LM Studio vs Ollama: API Comparison

	LM Studio	Ollama
API compatibility	OpenAI `/v1`	OpenAI `/v1` + native `/api`
GUI model manager	✅ Full UI	❌ CLI only
Model formats	GGUF	GGUF
Streaming	✅	✅
Headless / Docker	❌ (GUI required)	✅
Pricing	Free (personal) / $99/yr (Pro)	Free, open-source
Best for	Local dev with GUI	CI/CD, Docker, server deploy

Choose LM Studio if you want a polished GUI for browsing, downloading, and switching models during development. Choose Ollama if you need headless operation, Docker containers, or a fully open-source stack.

Verification

Start the server, run this one-liner, and confirm you get a response:

curl http://localhost:1234/v1/chat/completions \
  -H "Content-Type: application/json" \
  -d '{
    "model": "llama-3.2-3b-instruct",
    "messages": [{"role": "user", "content": "Say: API works"}],
    "temperature": 0
  }'

You should see a JSON response with "choices"[0]["message"]["content"] containing "API works" or similar.

LM Studio Developer tab with server running and a curl request returning JSON in the terminal The Developer tab shows connected clients, active model, and request logs in real time

What You Learned

LM Studio's server mirrors the OpenAI API — any OpenAI SDK client connects with a single base_url change
Streaming requires stream=True and iterating over chunk.choices[0].delta.content
Multi-turn conversations are stateless — you manage history in your app, not the server
LM Studio is GUI-first; Ollama is the better pick for Docker or headless deployments

Tested on LM Studio 0.3.6, Python 3.12, Node.js 22 LTS, macOS Sequoia (M2 Pro) and Ubuntu 24.04

FAQ

Q: Does LM Studio's API work with LangChain or LlamaIndex? A: Yes. Set openai_api_base="http://localhost:1234/v1" and openai_api_key="lm-studio" in either framework's OpenAI provider config — no other changes needed.

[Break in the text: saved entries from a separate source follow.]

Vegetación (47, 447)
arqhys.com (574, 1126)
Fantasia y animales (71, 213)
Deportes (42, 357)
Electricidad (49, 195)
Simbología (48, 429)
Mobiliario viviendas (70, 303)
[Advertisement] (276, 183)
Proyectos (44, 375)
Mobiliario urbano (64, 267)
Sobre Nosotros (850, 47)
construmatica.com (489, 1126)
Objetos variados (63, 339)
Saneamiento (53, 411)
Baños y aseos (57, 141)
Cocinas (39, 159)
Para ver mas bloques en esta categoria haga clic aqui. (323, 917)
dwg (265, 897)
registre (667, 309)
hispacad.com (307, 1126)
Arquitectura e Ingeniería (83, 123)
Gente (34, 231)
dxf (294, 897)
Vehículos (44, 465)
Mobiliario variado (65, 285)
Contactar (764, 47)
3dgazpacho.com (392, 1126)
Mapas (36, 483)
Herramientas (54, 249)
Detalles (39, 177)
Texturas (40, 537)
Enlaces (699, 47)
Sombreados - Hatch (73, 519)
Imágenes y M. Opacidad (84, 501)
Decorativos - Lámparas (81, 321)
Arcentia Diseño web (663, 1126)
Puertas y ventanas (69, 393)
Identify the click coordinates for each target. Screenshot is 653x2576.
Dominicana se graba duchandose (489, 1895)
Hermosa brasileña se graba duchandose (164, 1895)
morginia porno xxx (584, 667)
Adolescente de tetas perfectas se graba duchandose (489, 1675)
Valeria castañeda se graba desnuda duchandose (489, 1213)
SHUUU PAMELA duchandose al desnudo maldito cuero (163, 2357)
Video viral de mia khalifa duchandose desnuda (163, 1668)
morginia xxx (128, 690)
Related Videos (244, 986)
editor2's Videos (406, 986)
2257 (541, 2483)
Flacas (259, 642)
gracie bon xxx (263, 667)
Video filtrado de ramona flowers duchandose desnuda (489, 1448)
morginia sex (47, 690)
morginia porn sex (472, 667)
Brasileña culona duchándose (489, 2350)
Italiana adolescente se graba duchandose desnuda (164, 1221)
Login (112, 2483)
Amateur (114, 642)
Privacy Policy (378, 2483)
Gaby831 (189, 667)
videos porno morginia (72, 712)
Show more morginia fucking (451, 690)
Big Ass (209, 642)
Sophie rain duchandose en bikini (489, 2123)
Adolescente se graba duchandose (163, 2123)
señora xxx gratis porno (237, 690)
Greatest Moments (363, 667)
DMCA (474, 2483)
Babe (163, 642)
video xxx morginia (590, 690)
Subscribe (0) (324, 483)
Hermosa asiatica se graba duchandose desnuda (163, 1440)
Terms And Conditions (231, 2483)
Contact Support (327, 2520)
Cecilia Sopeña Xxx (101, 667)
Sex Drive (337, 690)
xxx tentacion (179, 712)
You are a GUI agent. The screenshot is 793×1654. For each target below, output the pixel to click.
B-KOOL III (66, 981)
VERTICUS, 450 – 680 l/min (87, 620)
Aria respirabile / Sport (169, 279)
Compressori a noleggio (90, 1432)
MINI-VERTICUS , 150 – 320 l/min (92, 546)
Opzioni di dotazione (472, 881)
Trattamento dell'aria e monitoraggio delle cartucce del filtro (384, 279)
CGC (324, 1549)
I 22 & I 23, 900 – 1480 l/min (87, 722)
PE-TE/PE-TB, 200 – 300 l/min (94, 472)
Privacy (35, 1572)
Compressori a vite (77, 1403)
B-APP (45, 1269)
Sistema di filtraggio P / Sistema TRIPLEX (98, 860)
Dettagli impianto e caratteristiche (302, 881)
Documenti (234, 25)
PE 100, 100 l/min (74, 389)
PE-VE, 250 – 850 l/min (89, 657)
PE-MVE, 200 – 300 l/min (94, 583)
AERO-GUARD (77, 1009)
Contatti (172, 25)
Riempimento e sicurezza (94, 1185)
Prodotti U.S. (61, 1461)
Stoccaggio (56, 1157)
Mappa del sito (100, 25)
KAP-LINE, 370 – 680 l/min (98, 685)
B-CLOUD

Q: What's the minimum RAM to run a useful model with this setup? A: 8 GB unified memory (Apple Silicon) or 8 GB system RAM + 6 GB VRAM runs Llama-3.2-3B-Q6_K comfortably. For 7B–8B models, 16 GB RAM is the practical floor.

Q: Can I call the LM Studio API from a Docker container on the same machine? A: Not with localhost — containers don't share the host network by default. Use host.docker.internal:1234 on macOS/Windows or --network host on Linux.

Q: Does LM Studio support function calling / tool use? A: Yes, for models that include tool-use fine-tuning (e.g. Qwen2.5-Instruct, Llama-3.1-Instruct). Pass tools and tool_choice parameters exactly as you would to the OpenAI API.

Q: How do I handle the LM Studio server not being ready when my app starts? A: Add a startup health check against GET /v1/models. Retry with exponential backoff (starting at 500 ms) up to 5 times before surfacing an error. The server typically responds within 2–3 seconds of the GUI loading the model.